FASB Moves to Fair Value Accounting for Measuring Crypto Assets

Who may be interested: Compliance and accounting personnel responsible for their firm’s compliance with GAAP.

Quick Take: The Financial Accounting Standards Board (FASB) reached a tentative decision to make fair value the primary accounting method for measuring crypto assets by both public and private companies. Under a fair value measuring basis, an entity can record both increases and decreases resulting from changes in the value of crypto assets prior to the sale of those assets.
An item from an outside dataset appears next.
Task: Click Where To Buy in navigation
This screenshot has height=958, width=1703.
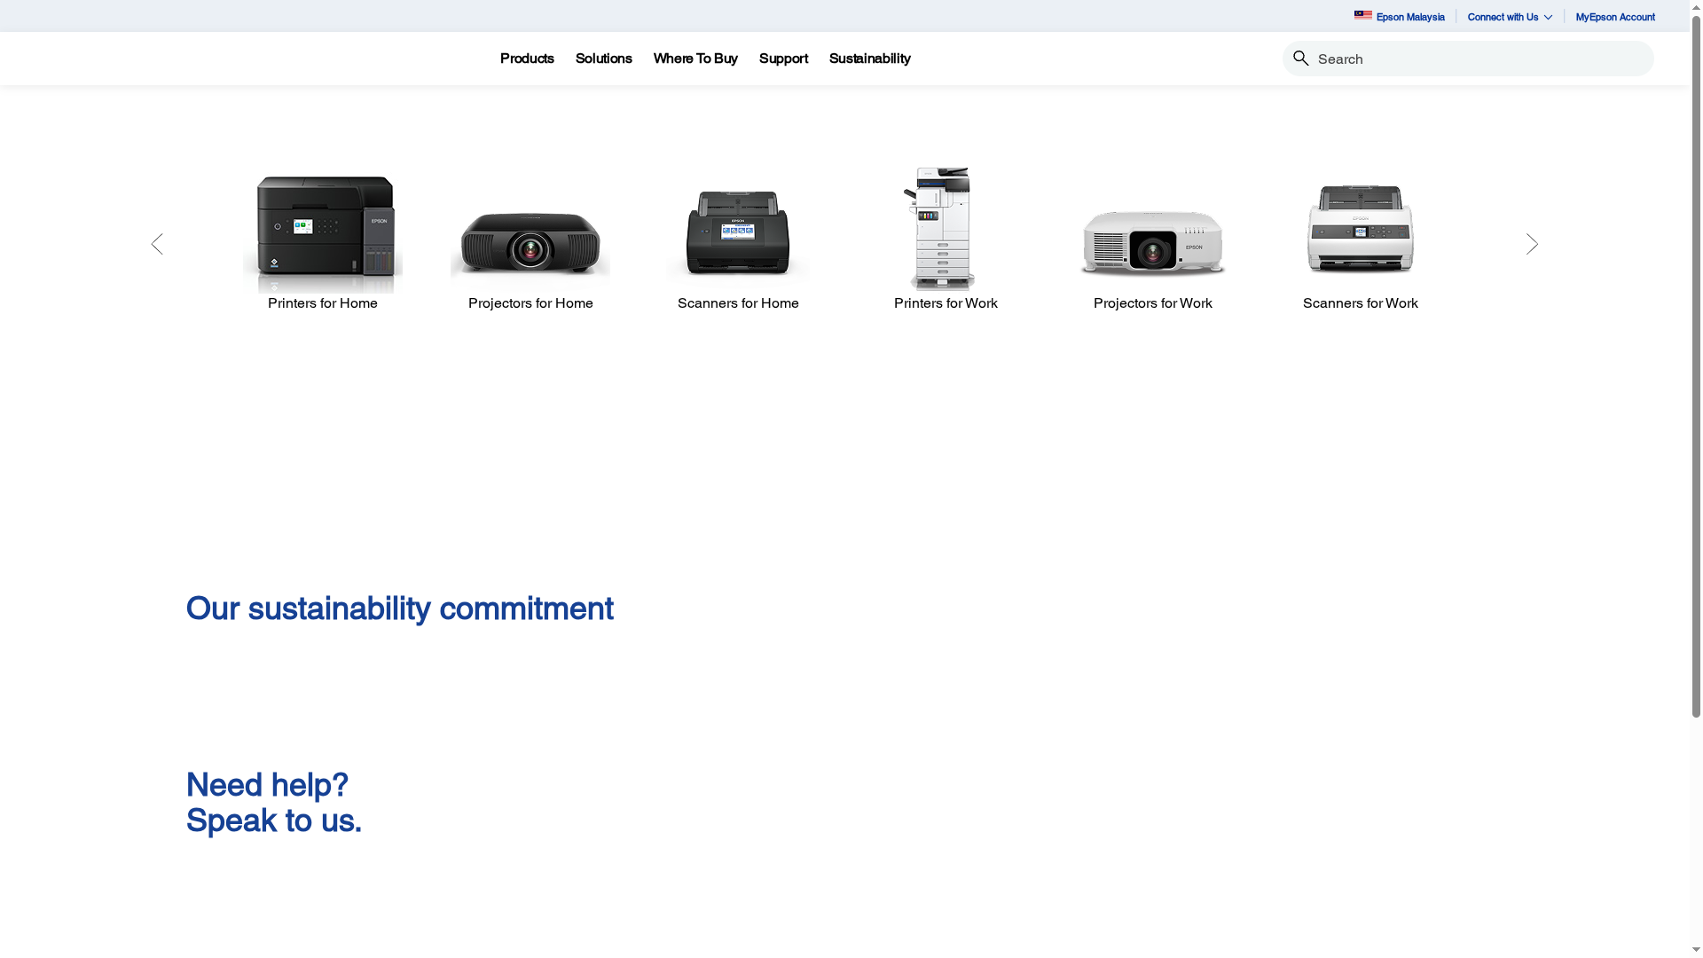Action: [695, 59]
The FASB will consider issues regarding presentation, disclosure, and transitioning at a future meeting.

Fair Value as Primary Method: At the October 12, 2022 meeting, the FASB agreed that entities should measure the value of crypto assets they hold using fair value accounting, pursuant to guidance in FASB Topic 820, Fair Value Measurement. Before this tentative decision, most entities classified crypto assets as indefinite-lived intangible assets (like trademarks), requiring use of the cost minus impairment method of measurement. Under that system, entities had to reassess the value of crypto assets at least once a year and record any losses from decreases in value; however, increases in value in subsequent periods could not be recorded until the sale of the assets. FASB members expressed support for the change, in part, because it would allow for further alignment in measuring crypto assets with entities that already follow specialized industry and regulatory guidance requiring fair value measurement of crypto assets.

The FASB members emphasized that a fair value measurement basis would provide greater transparency to investors and better reflect the actual economics of crypto assets which can experience volatile price movements. Under this approach, an entity may be required to record increases and decreases in fair value in comprehensive income each reporting period, and record certain costs incurred to acquire crypto assets, such as commissions, as an expense.

The decision only applies to fungible crypto assets; it does not apply to nonfungible tokens (NFTs), which were excluded from the definition of crypto assets for this purpose in August 2022.